Culture de participation


7.4 Du contenu à la participation

7.4.1 Le « contenu » ?

Sur le web, le terme « contenu » (content) désigne souvent un texte, un lien, une image ou un enregistrement effectué et partagé par un individu ou par un groupe. Le terme de « contenu généré par les utilisateurs » (user-generated content) est souvent utilisé pour décrire le web participatif, mais il semble dévoiler un regard externe sur la culture de participation et peut prêter à confusion. Même si des « contenus » peuvent être transmis dans le cadre du web participatif, du point de vue de l’utilisateur la participation n’est pas basée sur la transmission de « contenus ».

Le « contenu » est autant processus que produit. Le web participatif est basé sur l’activité et non sur le « contenu ». Il existe bien des « contenus » provenant de la participation sur le web, mais ces « contenus » ne sont pas conçus comme des produits de consommation.
Bien qu’elle soit souvent créatrice, la participation sur le web est basée sur des activités et non sur des produits. La distinction est importante puisque les résultats de la culture de participation sont souvent mis en parallèle avec des produits provenant d’institutions formelles. Dans la logique de la culture de participation, l’activité compte par elle-même, peu importe le produit. Bloguer est une activité alors que le billet de blogue est un produit apparenté à un article de journal ou de magazine. Bien qu’il y ait un marché pour le blogue comme produit, l’activité du blogueur a une valeur intrinsèque. A été décrit, au module 4, une réappropriation des moyens de transmission de l’information. Le web participatif permet une réappropriation des créations, les faisant sortir du modèle du « contenu ».

Objectif de l'exercice ▸ Dans l'extrait sur la culture de participation, condensez sous forme de liste le paragraphe qui commence par « Bien qu'elle soit souvent créatrice » en gardant ses faits principaux.

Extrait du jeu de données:
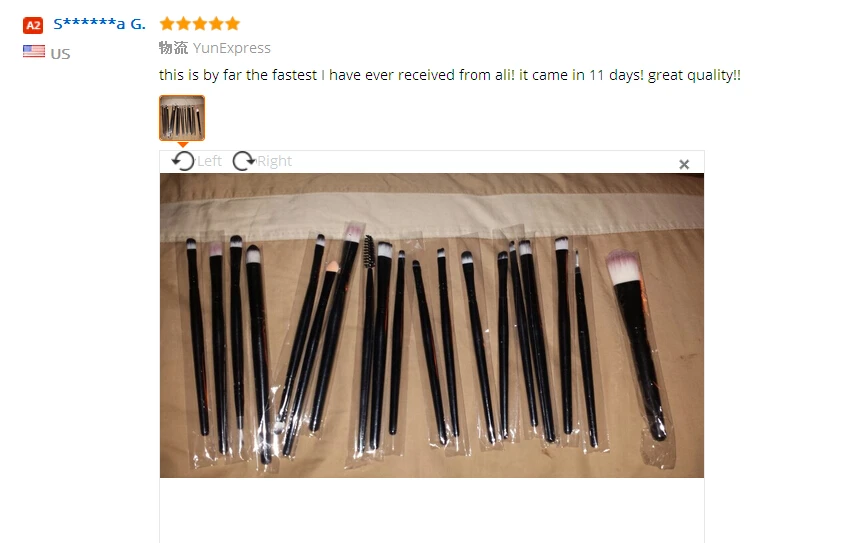Open reviewer S*******a G. profile name
Screen dimensions: 847x543
click(x=99, y=24)
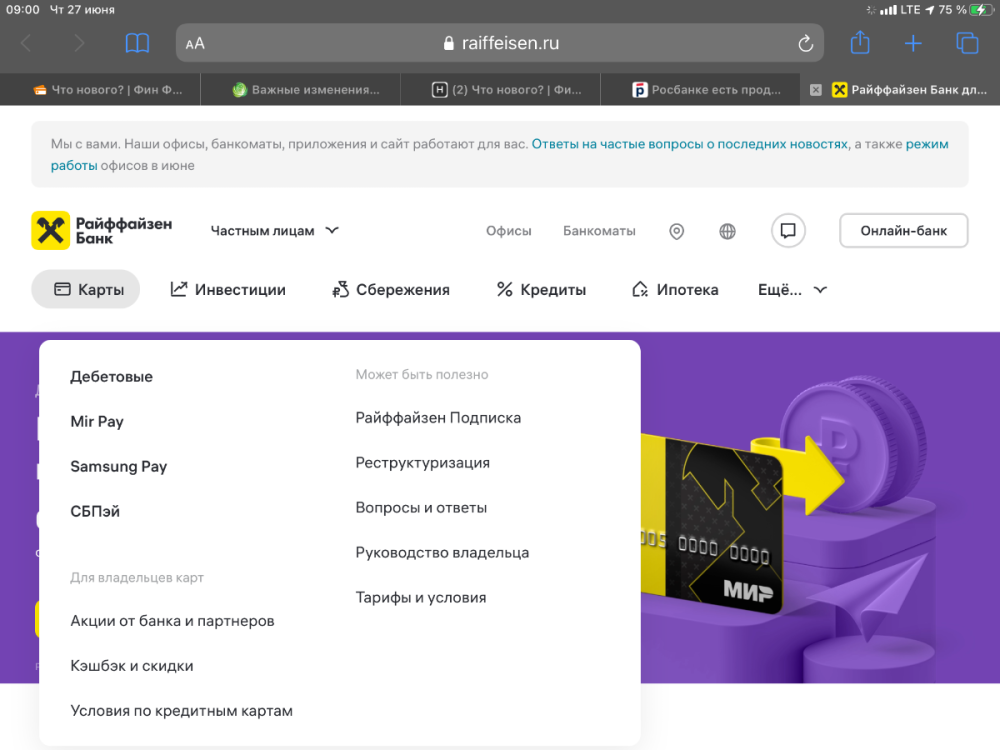Tap the Safari share icon
The image size is (1000, 750).
click(860, 43)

La réponse ▸
- Souvent créatrice, la participation sur le web repose sur des activités, non sur des produits.
- Cette distinction est importante, car on met souvent en parallèle les résultats de la culture de participation et les produits d'institutions formelles.
- Dans cette logique, l'activité compte par elle-même, peu importe le produit.
- Bloguer est une activité. Le billet de blogue est un produit, apparenté à un article de journal ou de magazine.
- Il existe un marché pour le blogue comme produit, mais l'activité du blogueur a une valeur intrinsèque.
- Le module 4 a décrit une réappropriation des moyens de transmission de l'information.
- Le web participatif permet une réappropriation des créations, qui sortent alors du modèle du « contenu ».